Palavras-chave: Religiosidades. Sexualidade. Moral. Cultura.
CONSIDERAÇÕES INICIAIS
Discutir religiosidades é ao mesmo tempo entrar em um campo de polêmica, de
relações de poder e construções de identidades. Sobretudo quando se tem uma
sociedade fruto da amálgama cultural na qual, consequentemente, habita entre embates
e misturas uma diversidade religiosa, lutando, as religiões judaico-cristãs para
estabelecerem-se como principais, numa constante busca pela obtenção de seguidores,
enquanto as religiões afro-brasileiras lutam por respeito e liberdade. Não se pode
esquecer também, que o campo religioso faz parte da construção e preservação da
identidade de um grupo.
Por conta disso, antes de realizar um estudo comparado que envolve concepções
religiosas, é preciso elucidar o lugar de fala, o qual pretende ser livre de preferência e
crença religiosa. Não há aqui a intenção de defender determinada religião e colocá-la
em posição superior à outra, já que cada religião comunga de características, liturgias,
regras, valores, que permitem sua identificação e diferenciação, portanto, deve ser
respeitada dentro de sua particularidade.
1
Mestranda do programa de pós-graduação em Crítica Cultural da Universidade do Estado da Bahia,
Campus II, Alagoinhas. E-mail: [email protected]
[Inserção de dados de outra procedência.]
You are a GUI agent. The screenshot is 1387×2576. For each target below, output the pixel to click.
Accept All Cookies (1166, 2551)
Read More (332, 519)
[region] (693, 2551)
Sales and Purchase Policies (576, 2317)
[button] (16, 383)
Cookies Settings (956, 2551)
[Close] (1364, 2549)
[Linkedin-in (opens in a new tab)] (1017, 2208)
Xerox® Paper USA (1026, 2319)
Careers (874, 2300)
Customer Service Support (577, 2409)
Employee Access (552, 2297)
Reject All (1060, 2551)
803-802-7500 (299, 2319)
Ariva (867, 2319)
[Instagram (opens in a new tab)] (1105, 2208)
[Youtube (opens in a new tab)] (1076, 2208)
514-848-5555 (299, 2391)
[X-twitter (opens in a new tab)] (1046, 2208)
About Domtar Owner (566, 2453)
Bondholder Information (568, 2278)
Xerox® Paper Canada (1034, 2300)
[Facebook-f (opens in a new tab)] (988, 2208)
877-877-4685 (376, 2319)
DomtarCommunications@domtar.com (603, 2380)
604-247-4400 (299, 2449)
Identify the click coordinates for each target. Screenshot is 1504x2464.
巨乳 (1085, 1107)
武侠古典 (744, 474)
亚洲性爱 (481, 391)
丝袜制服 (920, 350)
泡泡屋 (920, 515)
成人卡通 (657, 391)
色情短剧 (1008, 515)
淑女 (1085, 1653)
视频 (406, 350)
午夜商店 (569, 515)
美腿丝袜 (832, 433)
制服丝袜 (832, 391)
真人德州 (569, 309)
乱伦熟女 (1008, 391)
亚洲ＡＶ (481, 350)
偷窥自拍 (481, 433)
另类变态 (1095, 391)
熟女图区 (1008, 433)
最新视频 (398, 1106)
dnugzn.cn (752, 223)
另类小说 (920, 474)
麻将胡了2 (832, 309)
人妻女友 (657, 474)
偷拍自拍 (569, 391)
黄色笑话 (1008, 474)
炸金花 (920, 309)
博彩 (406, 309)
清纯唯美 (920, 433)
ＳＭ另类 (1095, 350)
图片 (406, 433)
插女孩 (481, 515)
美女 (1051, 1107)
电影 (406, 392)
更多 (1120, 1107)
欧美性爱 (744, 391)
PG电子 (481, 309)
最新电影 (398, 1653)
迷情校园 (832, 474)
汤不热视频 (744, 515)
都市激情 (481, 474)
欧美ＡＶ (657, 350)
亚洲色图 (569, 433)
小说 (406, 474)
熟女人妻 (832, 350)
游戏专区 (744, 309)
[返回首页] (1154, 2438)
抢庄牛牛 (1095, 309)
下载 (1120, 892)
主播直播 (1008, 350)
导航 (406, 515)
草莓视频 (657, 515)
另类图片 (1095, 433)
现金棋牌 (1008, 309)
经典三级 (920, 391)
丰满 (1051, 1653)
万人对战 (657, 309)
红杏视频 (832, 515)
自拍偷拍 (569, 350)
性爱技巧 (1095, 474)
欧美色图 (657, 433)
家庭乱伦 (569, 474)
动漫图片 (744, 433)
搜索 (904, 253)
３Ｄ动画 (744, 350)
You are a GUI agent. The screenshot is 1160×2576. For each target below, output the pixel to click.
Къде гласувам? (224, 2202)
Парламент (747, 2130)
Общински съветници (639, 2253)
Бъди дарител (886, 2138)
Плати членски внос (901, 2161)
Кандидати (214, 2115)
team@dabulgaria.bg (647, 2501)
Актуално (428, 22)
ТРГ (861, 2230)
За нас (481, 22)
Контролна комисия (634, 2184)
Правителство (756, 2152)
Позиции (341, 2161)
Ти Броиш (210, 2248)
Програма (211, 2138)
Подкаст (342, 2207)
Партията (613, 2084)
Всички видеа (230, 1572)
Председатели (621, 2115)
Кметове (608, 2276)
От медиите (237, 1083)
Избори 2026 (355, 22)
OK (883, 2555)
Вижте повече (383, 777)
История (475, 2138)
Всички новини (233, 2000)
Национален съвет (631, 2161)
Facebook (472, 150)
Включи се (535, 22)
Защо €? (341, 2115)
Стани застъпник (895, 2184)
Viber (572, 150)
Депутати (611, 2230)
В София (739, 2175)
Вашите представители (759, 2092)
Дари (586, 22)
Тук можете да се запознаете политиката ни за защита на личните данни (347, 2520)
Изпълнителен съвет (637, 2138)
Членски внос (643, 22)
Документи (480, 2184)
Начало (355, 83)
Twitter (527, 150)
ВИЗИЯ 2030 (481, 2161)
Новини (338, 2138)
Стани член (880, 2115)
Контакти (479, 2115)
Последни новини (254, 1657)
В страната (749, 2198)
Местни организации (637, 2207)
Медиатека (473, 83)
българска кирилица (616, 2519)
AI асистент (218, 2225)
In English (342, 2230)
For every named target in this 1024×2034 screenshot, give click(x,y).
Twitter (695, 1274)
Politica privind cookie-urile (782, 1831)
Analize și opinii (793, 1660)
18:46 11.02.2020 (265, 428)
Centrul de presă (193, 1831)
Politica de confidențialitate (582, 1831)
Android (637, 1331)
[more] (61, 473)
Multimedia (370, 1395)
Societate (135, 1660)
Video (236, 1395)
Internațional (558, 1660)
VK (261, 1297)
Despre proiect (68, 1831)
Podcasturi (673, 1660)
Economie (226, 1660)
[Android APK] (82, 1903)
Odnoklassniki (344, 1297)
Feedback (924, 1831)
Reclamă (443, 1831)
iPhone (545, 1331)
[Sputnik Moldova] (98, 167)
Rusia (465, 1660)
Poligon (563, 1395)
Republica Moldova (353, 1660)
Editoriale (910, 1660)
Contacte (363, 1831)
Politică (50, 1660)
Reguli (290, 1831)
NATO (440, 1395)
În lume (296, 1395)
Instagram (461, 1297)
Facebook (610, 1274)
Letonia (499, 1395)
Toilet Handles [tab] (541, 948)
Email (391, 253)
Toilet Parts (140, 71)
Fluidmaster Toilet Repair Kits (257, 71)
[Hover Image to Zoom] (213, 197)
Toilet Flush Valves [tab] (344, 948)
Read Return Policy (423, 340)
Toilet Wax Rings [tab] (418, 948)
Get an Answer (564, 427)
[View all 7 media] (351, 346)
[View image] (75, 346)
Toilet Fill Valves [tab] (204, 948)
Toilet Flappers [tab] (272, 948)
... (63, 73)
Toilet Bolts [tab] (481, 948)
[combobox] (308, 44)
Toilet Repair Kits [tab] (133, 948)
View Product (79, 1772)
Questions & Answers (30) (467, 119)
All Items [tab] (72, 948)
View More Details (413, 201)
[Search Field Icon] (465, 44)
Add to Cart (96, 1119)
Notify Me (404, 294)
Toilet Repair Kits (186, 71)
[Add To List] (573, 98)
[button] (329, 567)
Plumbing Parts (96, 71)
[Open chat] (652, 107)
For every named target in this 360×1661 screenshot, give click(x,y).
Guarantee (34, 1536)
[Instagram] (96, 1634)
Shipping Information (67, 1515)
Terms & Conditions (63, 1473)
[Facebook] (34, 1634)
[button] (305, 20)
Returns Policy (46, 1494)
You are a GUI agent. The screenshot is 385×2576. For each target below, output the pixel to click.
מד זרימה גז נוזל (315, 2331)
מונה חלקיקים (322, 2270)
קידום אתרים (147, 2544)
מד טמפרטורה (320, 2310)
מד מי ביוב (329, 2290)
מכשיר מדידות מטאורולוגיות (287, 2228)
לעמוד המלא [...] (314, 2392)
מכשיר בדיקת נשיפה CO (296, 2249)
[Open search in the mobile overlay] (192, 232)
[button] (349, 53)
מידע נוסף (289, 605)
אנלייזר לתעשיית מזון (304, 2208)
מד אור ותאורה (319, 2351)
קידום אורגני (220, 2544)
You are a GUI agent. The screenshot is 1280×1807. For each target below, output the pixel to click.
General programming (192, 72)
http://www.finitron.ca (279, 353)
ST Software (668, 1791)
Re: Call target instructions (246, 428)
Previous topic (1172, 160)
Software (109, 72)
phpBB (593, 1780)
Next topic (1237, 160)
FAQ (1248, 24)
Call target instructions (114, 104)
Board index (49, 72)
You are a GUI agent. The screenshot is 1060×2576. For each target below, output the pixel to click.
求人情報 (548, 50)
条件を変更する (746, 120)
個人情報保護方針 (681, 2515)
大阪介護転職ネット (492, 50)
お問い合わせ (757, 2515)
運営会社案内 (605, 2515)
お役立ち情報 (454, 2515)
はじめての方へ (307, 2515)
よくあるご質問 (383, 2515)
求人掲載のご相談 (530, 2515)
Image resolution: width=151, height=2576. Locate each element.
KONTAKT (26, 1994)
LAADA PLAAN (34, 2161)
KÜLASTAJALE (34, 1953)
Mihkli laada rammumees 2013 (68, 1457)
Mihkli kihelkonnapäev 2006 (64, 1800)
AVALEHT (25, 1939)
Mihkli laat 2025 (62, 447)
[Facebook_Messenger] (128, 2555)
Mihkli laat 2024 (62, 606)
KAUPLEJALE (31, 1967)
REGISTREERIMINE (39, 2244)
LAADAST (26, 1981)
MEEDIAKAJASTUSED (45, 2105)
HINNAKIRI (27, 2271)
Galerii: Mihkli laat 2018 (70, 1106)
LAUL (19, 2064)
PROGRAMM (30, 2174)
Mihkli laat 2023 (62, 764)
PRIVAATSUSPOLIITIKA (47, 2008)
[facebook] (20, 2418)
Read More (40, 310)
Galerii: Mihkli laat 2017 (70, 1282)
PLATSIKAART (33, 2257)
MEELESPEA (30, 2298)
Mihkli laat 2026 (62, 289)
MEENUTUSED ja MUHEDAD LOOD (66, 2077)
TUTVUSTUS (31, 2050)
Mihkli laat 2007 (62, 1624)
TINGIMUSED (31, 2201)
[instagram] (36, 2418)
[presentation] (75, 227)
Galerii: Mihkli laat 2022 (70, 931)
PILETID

Dito isso, tendo como objeto de análise o romance de Jorge Amado O Sumiço da
Santa, o presente trabalho tem como objetivo discutir a interferência da moralidade
religiosa judaico-cristã na vida sexual, sobretudo das mulheres, estabelecendo
contraponto com a cosmovisão da religiosidade afro-brasileira, no que se refere à esse
aspecto.
Para realizar tal abordagem, serão analisados os conflitos das personagens
“Adalgisa” e “Manela”, do referido romance amadiano. Esse estudo comparado,
fundamentado com teóricos da literatura, filosofia, sociologia e da cultura, evidenciará,
portanto a regulação moral da sexualidade no contexto do pertencimento à determinada
forma de religiosidade, a qual, imprime marcas nos sujeitos e influencia, dessa maneira,
nas alteridades e na construção de suas identidades.
SOBRE O CONCEITO DE MORAL
De início é preciso situar sobre a noção de moral e sua relação com as
religiosidades de matriz africana e judaico-cristã. No Dicionário básico de filosofia
(JAPIASSÚ e MARCONDES, 2001) “a moral diz respeito aos costumes, valores e
normas de conduta específicos de urna sociedade ou cultura”. Baseado no dicionário
Michaelis de língua portuguesa (online) o termo “Moral” apresentado está relacionado
com bons costumes, honestidade, justiça, comportamento descente, educativo, refere-se
também ao pudor.
Dessa maneira, fica evidente que a “Moral” é um conjunto de valores e normas
que definem o que é certo e o que é errado dentro de determinada sociedade e cultura. É
fruto de uma consciência coletiva validada pela sociedade. Diante dessa definição, fazse necessário questionar quem, dentro da sociedade, define o que é certo e o que é
errado? E que grupo social torna válida uma consciência coletiva?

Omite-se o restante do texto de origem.